La sécurité économique au Moyen-Orient s’est révélée, à travers nos travaux, comme étant l’une des clefs pour parvenir à une paix durable dans la région et au-delà. Les « Printemps » arabes ont commencé en Tunisie par l’auto-immolation d’un vendeur ambulant comme acte de protestation face à la pauvreté et à la corruption dans son pays. Cet événement a démontré que la condition sociale et économique difficile des populations constituait le terreau de la colère populaire, au-delà de la simple mais importante question de la démocratie. La moitié de la population du Moyen-Orient a moins de 25 ans et est touchée par le chômage à hauteur de 40% : il devient donc difficile de parvenir à une stabilité sans offrir de perspectives à cette jeunesse. 

Les prévisions à horizon 2022 anticipent une accélération de la croissance des pays du Maghreb et du Moyen-Orient et l’entrepreneuriat, vu comme un vivier de solutions face aux crises, se développe dans la zone : il faut donc encourager les investisseurs à soutenir cette croissance à long terme afin de faire entrer la région dans un développement économique durable. Pour cela, la France dispose d’une influence ancienne et d’une expertise reconnue dans certains secteurs : le numérique, les énergies, l’industrie… sur lesquelles ses entreprises peuvent capitaliser. 

Le développement du Moyen-Orient passe également par un accompagnement des pays en sortie de crise dans leur stabilisation puis leur reconstruction. En impliquant la France dans les mécanismes de justice transitionnelle d’abord, et en attachant de l’importance à ce long processus qui permet de limiter la résurgence de conflits et de refonder les Etats sur des bases solides. En encourageant les investissements ensuite, afin d’accroître la résilience économique de ces pays. Pour cela, il s’agit de s’appuyer sur les grands groupes et de lever les réticences des PME et ETI à s’aventurer dans une région à risques et a priori peu attractive. De même, il faut renforcer les structures susceptibles de les accompagner dans leur intégration.

Osons donc ouvrir notre approche sécuritaire à l’égard du Moyen-Orient à de nouvelles grilles d’analyses et initiatives, en soutenant le développement économique et social au Moyen-Orient dans une perspective de stabilisation. 

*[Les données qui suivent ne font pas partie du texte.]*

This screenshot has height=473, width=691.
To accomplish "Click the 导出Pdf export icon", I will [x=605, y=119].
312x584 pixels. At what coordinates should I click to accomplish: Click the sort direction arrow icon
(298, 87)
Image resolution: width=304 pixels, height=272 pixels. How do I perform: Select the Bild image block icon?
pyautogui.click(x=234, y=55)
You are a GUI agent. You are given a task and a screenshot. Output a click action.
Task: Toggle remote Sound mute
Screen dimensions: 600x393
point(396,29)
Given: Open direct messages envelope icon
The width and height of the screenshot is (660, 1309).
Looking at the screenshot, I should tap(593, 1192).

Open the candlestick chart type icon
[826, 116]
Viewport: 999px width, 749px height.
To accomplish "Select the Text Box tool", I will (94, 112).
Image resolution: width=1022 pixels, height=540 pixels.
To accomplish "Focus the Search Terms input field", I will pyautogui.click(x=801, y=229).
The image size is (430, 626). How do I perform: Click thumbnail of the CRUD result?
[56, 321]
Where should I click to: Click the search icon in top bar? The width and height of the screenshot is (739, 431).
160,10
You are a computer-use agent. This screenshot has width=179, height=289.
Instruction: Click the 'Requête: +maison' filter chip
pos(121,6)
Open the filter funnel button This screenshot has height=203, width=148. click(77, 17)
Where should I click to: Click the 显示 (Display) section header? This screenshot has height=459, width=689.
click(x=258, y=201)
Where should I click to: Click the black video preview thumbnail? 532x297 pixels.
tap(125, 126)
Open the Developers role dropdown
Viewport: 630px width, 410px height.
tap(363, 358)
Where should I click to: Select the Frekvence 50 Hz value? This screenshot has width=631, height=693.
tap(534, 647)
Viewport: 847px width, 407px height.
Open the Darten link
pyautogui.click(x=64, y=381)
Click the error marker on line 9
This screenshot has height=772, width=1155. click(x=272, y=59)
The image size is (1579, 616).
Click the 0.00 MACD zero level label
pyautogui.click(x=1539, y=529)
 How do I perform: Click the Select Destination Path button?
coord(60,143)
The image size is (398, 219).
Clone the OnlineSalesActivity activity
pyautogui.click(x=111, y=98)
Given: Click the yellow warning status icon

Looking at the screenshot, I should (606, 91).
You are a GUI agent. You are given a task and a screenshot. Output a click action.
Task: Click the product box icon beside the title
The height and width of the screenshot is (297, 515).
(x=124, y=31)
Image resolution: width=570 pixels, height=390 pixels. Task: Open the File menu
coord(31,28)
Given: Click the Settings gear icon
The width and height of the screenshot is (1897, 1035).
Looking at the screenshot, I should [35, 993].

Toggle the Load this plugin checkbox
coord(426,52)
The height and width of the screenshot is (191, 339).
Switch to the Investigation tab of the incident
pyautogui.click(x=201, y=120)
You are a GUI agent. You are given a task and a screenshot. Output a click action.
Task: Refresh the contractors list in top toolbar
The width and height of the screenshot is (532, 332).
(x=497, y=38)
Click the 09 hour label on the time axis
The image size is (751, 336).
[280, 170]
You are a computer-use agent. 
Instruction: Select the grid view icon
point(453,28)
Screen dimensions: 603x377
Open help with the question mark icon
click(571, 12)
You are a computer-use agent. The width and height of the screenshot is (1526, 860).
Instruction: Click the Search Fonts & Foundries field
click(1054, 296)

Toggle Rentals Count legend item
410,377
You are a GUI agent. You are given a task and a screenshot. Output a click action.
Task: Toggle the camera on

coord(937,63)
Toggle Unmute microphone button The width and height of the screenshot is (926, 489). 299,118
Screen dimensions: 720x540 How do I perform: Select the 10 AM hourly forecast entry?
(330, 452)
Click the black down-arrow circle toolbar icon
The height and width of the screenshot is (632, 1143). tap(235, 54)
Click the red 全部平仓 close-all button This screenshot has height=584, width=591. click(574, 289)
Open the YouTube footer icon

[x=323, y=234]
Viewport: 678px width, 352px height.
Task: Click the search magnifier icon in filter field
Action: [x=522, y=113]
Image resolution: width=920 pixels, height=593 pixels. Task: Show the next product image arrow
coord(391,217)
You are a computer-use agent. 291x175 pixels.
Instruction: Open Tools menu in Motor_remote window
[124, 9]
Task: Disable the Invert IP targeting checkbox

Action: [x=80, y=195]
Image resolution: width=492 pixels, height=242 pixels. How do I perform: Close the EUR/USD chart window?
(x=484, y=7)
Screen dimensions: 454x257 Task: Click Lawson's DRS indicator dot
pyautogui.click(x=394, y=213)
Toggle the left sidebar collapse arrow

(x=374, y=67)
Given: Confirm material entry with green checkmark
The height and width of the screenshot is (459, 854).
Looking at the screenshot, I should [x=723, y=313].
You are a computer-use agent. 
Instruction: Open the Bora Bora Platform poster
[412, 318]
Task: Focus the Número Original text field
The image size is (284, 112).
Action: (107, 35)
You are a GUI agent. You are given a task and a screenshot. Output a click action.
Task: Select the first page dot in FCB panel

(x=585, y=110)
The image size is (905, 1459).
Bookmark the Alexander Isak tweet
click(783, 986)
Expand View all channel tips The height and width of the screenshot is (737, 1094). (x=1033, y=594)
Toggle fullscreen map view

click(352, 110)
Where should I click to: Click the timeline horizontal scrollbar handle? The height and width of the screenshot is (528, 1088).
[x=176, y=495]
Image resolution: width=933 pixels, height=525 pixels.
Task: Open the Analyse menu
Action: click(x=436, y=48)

La démarche sécuritaire à l’égard de la zone est donc bien plus qu’une simple question d’intervention armée. Elle est surtout dépendante de la coopération avec les pays du Moyen-Orient liés à la France sur la question sécuritaire, de l’attention particulière que nous devons donner aux signaux faibles que révèlent les crises et aux configurations sociales et culturelles qui échappent parfois à notre attention. Aussi, une sécurité globale n’est possible qu’à travers le développement économique de la région. Longtemps spectateurs de la guerre, pourquoi ne pas devenir acteurs de la paix : Millenials, et si nous allions faire du business au Moyen-Orient ?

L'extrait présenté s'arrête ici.